▶ _WHAT THE EXERCISE ASKS_
Copy the following listing line for line, keeping every character as it appears.

[Click-target data]
______

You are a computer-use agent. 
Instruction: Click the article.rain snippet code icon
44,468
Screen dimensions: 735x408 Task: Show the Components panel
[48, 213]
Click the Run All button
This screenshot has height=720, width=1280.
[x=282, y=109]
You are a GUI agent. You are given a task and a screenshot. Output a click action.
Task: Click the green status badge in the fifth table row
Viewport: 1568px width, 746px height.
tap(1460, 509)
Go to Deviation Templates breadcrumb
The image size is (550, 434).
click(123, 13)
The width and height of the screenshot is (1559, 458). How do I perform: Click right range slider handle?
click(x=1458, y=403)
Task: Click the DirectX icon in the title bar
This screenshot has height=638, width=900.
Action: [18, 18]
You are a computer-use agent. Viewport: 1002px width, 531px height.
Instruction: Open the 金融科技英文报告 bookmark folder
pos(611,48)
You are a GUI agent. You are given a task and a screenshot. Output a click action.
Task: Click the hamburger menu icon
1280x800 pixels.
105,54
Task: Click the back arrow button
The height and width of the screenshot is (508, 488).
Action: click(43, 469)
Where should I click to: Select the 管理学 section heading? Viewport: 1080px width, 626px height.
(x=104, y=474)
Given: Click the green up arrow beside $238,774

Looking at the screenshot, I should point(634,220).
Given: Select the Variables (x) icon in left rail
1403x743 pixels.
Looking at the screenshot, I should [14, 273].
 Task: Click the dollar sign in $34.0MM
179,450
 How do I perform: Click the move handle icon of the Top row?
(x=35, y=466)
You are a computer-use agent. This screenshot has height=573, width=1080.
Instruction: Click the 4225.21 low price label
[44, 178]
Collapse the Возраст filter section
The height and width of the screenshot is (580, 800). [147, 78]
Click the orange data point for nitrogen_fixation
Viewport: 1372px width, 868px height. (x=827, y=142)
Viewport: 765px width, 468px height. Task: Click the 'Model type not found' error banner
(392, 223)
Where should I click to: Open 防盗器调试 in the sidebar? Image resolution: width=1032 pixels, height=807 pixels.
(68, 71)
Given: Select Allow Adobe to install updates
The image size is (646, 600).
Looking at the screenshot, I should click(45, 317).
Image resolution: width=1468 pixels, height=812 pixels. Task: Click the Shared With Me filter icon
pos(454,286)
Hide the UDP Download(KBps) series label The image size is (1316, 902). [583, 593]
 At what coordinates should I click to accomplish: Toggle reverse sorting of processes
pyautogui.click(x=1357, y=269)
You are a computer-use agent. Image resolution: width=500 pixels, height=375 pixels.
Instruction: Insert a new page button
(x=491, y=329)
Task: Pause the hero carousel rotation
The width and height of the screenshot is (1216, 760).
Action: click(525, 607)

______

▶ _THE RESULT_
You are a computer-use agent. 
Instruction: Click the article.rain snippet code icon
44,468
Screen dimensions: 735x408 Task: Show the Components panel
[48, 213]
Click the Run All button
This screenshot has height=720, width=1280.
[x=282, y=109]
You are a GUI agent. You are given a task and a screenshot. Output a click action.
Task: Click the green status badge in the fifth table row
Viewport: 1568px width, 746px height.
tap(1460, 509)
Go to Deviation Templates breadcrumb
The image size is (550, 434).
click(123, 13)
The width and height of the screenshot is (1559, 458). How do I perform: Click right range slider handle?
click(x=1458, y=403)
Task: Click the DirectX icon in the title bar
This screenshot has height=638, width=900.
Action: [18, 18]
You are a computer-use agent. Viewport: 1002px width, 531px height.
Instruction: Open the 金融科技英文报告 bookmark folder
pos(611,48)
You are a GUI agent. You are given a task and a screenshot. Output a click action.
Task: Click the hamburger menu icon
1280x800 pixels.
105,54
Task: Click the back arrow button
The height and width of the screenshot is (508, 488).
Action: click(43, 469)
Where should I click to: Select the 管理学 section heading? Viewport: 1080px width, 626px height.
(x=104, y=474)
Given: Click the green up arrow beside $238,774

Looking at the screenshot, I should point(634,220).
Given: Select the Variables (x) icon in left rail
1403x743 pixels.
Looking at the screenshot, I should [14, 273].
 Task: Click the dollar sign in $34.0MM
179,450
 How do I perform: Click the move handle icon of the Top row?
(x=35, y=466)
You are a computer-use agent. This screenshot has height=573, width=1080.
Instruction: Click the 4225.21 low price label
[44, 178]
Collapse the Возраст filter section
The height and width of the screenshot is (580, 800). [147, 78]
Click the orange data point for nitrogen_fixation
Viewport: 1372px width, 868px height. (x=827, y=142)
Viewport: 765px width, 468px height. Task: Click the 'Model type not found' error banner
(392, 223)
Where should I click to: Open 防盗器调试 in the sidebar? Image resolution: width=1032 pixels, height=807 pixels.
(68, 71)
Given: Select Allow Adobe to install updates
The image size is (646, 600).
Looking at the screenshot, I should click(45, 317).
Image resolution: width=1468 pixels, height=812 pixels. Task: Click the Shared With Me filter icon
pos(454,286)
Hide the UDP Download(KBps) series label The image size is (1316, 902). [583, 593]
 At what coordinates should I click to accomplish: Toggle reverse sorting of processes
pyautogui.click(x=1357, y=269)
You are a computer-use agent. Image resolution: width=500 pixels, height=375 pixels.
Instruction: Insert a new page button
(x=491, y=329)
Task: Pause the hero carousel rotation
The width and height of the screenshot is (1216, 760).
Action: click(525, 607)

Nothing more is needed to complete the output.